На самом деле Николая Ежова в императорскую армию приняли, но только в качестве добровольца. Мало того, через несколько месяцев будущего наркома «списали». Но что же послужило причиной этого решения? Возможно, таким образом военное начальство исправило допущенную ошибку.
Доброволец царской армии
Как известно, Первая мировая война началась в 1914 году. Тогда будущему наркому внутренних дел Николаю Ивановичу Ежову исполнилось всего 19 лет, поэтому он и не был мобилизован. Как утверждает историк Борис Соколов, автор книги «Наркомы страха», в то время новобранцами становились молодые люди в возрасте 20-21 года. Однако не призвали Ежова и в следующем, 1915 году. Именно поэтому Николаю пришлось пойти в армию добровольцем или, как тогда говорили, охотником. По крайней мере, во всех списках личного состава вне зависимости от места службы Николай Ежов числился как доброволец.

Сохранённые записи данных.
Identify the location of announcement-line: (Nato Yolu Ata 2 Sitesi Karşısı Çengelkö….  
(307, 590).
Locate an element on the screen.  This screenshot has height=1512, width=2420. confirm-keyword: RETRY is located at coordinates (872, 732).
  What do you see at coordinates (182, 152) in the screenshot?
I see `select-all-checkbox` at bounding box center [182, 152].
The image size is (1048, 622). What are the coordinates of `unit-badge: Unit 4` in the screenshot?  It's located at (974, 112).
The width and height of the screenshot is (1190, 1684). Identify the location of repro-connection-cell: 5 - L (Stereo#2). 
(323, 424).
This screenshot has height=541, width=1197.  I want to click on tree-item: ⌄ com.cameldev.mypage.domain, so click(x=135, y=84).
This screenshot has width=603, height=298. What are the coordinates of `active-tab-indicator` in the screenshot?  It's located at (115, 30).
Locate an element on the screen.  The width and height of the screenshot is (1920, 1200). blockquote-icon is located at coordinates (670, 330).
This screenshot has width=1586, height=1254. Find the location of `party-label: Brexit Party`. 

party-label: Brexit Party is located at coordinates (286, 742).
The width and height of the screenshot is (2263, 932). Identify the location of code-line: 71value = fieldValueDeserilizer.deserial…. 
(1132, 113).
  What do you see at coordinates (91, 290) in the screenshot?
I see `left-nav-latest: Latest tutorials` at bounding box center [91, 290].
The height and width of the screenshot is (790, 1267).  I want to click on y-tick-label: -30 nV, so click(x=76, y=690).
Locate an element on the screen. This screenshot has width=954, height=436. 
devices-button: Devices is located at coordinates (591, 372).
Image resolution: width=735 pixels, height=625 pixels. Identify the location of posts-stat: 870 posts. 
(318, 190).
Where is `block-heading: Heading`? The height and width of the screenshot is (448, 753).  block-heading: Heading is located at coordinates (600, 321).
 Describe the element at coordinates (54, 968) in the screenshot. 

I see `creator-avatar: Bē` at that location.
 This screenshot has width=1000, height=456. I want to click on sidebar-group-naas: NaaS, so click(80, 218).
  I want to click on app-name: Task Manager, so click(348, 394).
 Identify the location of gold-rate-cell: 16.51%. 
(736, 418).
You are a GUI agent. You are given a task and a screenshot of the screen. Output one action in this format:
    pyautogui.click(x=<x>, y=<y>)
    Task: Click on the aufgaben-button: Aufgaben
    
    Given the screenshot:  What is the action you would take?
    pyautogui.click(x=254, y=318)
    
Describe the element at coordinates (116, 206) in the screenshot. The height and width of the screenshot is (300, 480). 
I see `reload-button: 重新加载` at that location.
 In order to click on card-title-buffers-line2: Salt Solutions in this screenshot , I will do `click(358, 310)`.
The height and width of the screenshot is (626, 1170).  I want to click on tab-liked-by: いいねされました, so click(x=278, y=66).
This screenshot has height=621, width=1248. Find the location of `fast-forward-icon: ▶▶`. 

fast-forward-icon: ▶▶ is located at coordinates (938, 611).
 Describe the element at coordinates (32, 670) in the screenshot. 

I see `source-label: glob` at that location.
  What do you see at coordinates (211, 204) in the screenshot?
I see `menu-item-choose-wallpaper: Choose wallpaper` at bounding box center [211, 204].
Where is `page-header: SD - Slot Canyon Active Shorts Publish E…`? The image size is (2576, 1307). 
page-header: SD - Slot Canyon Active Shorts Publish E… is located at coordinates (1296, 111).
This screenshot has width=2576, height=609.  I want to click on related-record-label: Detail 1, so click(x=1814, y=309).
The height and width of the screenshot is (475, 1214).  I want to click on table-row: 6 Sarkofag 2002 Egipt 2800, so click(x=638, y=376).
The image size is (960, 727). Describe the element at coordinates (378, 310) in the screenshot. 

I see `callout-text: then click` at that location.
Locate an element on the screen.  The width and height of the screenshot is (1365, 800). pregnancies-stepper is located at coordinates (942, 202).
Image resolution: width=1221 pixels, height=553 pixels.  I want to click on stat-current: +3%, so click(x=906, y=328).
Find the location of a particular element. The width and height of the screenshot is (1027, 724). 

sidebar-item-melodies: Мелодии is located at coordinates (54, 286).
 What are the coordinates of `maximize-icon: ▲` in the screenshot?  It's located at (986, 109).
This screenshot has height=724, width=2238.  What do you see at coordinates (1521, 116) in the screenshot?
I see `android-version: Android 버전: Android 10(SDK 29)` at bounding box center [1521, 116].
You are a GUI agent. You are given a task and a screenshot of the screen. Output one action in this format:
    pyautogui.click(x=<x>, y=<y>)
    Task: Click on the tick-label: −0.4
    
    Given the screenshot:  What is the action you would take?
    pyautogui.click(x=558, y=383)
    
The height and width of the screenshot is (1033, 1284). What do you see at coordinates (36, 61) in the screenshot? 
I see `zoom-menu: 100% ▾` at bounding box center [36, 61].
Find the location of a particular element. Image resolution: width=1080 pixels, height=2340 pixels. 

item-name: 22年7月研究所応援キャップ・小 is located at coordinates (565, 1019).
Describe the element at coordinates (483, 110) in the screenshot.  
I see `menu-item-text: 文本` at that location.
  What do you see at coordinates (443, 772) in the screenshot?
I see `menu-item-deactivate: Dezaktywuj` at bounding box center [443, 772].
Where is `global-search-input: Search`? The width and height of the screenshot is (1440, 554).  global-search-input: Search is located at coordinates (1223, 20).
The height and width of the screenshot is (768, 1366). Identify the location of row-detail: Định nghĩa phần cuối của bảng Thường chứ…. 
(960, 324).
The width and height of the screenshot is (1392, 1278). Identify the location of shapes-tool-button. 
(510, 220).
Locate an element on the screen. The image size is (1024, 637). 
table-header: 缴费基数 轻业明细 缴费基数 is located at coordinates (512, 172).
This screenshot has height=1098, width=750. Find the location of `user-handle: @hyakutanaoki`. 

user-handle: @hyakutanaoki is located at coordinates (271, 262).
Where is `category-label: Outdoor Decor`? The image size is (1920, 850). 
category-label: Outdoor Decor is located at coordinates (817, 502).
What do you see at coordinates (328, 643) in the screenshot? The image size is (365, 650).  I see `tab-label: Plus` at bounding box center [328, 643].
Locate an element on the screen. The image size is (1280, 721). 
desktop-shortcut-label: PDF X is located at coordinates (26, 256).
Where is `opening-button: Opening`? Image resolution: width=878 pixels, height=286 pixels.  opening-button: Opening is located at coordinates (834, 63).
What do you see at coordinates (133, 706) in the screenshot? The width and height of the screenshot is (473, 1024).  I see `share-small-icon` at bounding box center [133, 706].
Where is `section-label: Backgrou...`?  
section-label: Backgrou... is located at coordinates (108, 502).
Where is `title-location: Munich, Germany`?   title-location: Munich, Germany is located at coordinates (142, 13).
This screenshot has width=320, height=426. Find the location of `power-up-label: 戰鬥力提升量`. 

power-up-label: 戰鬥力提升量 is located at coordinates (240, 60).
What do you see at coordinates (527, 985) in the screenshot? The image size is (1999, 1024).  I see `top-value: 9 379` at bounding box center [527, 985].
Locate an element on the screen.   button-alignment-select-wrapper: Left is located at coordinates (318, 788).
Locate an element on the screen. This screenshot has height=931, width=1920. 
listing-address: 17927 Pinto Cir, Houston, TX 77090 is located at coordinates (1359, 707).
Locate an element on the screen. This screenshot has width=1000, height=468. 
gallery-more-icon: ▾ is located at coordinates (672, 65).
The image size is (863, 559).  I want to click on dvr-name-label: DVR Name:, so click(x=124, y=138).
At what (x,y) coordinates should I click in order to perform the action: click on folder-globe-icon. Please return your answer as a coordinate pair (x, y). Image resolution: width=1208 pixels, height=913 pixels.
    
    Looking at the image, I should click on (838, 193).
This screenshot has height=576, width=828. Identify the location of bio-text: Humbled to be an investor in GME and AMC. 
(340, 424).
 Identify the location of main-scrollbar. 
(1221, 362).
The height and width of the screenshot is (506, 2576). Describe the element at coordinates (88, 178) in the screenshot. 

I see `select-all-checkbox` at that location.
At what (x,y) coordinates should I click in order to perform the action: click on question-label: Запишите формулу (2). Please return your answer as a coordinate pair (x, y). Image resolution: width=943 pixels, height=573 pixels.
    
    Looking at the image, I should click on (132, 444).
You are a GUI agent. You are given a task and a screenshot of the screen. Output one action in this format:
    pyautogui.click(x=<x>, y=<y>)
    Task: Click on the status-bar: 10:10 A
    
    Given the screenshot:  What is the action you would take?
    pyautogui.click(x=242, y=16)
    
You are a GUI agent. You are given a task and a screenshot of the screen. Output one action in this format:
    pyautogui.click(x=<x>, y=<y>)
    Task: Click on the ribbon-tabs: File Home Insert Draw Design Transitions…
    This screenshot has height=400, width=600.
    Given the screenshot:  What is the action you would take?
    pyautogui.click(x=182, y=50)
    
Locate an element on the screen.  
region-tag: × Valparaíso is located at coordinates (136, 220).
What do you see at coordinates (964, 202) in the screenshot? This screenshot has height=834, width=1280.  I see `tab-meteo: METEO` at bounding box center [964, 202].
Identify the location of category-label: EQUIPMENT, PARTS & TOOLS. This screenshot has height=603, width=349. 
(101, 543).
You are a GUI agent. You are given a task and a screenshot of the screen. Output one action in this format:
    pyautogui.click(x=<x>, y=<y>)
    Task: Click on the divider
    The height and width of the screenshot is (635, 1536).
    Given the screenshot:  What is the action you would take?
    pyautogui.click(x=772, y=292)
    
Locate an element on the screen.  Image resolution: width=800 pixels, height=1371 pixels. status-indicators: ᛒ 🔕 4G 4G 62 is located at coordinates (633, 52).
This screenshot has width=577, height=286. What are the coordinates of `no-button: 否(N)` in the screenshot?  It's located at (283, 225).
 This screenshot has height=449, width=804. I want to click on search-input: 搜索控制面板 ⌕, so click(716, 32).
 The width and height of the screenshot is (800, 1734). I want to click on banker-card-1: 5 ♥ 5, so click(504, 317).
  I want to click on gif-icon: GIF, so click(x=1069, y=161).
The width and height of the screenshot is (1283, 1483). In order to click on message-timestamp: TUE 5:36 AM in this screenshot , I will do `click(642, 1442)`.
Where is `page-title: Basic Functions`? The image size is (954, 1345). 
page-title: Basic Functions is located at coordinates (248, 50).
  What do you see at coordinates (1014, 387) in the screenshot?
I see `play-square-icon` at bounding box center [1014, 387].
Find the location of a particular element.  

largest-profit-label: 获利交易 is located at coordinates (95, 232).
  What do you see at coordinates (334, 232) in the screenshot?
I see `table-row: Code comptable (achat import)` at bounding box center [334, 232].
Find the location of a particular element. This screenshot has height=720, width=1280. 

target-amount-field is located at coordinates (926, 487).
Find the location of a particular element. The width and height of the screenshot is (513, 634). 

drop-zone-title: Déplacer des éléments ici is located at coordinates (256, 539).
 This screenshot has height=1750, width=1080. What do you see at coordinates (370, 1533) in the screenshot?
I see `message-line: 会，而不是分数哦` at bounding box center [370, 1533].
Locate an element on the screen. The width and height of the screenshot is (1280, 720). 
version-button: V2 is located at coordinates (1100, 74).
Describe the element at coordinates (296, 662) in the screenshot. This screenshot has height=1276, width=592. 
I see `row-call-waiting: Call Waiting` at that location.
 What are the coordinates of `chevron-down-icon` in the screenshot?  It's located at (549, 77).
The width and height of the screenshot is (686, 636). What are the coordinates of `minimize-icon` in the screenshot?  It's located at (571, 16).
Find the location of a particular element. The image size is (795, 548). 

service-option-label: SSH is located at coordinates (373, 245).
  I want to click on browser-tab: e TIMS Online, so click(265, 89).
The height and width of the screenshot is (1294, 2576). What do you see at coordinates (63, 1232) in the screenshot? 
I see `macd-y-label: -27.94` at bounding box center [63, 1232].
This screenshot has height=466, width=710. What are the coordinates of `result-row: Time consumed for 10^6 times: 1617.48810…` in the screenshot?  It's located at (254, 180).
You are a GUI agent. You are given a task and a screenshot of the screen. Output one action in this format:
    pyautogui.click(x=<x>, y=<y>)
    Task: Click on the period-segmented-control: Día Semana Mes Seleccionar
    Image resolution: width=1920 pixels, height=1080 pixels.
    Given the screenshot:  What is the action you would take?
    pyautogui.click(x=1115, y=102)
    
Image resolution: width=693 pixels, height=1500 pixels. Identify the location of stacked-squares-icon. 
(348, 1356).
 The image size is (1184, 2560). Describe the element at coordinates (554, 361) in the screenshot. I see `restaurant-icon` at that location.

ЗАДАНИЕ 1. Перепишите без изменений фрагмент текста о Николае Ежове между словами «На самом деле» и «исправило допущенную ошибку.», включая их.
ЗАДАНИЕ 2. Сколько лет исполнилось Николаю Ежову к началу Первой мировой войны, согласно тексту о нём?
ЗАДАНИЕ 3. Напишите продолжение текста о службе Николая Ежова в царской армии, начиная сразу после его последнего предложения.

ПИСЬМЕННЫЙ ОТВЕТ 1.
На самом деле Николая Ежова в императорскую армию приняли, но только в качестве добровольца. Мало того, через несколько месяцев будущего наркома «списали». Но что же послужило причиной этого решения? Возможно, таким образом военное начальство исправило допущенную ошибку.

ПИСЬМЕННЫЙ ОТВЕТ 2. 19 лет.

ПИСЬМЕННЫЙ ОТВЕТ 3.
В подтверждение этого сохранился архивный документ от 16 июня 1915 года, гласящий: «Прибывшего от Крапивенского уездного воинского начальника охотника Николая Ежова... зачислить в списки батальона в 11 роту и на все виды довольствия с 15 сего июня». Ежов прошел соответствующую подготовку в 76-м запасном пехотном батальоне в Туле, после чего его направили на Северо-Западный фронт, в 172-й Лидский пехотный полк. Однако пребывание Ежова на фронте продлилось недолго.
Работа над ошибками
Уже 14 августа того же 1915 года Николай Ежов был госпитализирован. Он был не только болен, но и получил на передовой ранение. Затем следы Ежова на некоторое время затерялись. Известно лишь, что в июне 1916 года он был признан негодным к строевой службе и направлен в тыл. Так Николай Иванович очутился в нестроевой команде, откуда был определен на работу в Витебск, в мастерские по починке оружия. Об этом эпизоде биографии Ежова упоминал даже советский историк Исаак Минц, писавший: «Крепостью большевиков в Витебске были 5-е артиллерийские мастерские северного фронта. Здесь работал путиловский рабочий Николай Иванович Ежов». К слову, работа Ежова на Путиловском заводе архивными документами не подтверждается.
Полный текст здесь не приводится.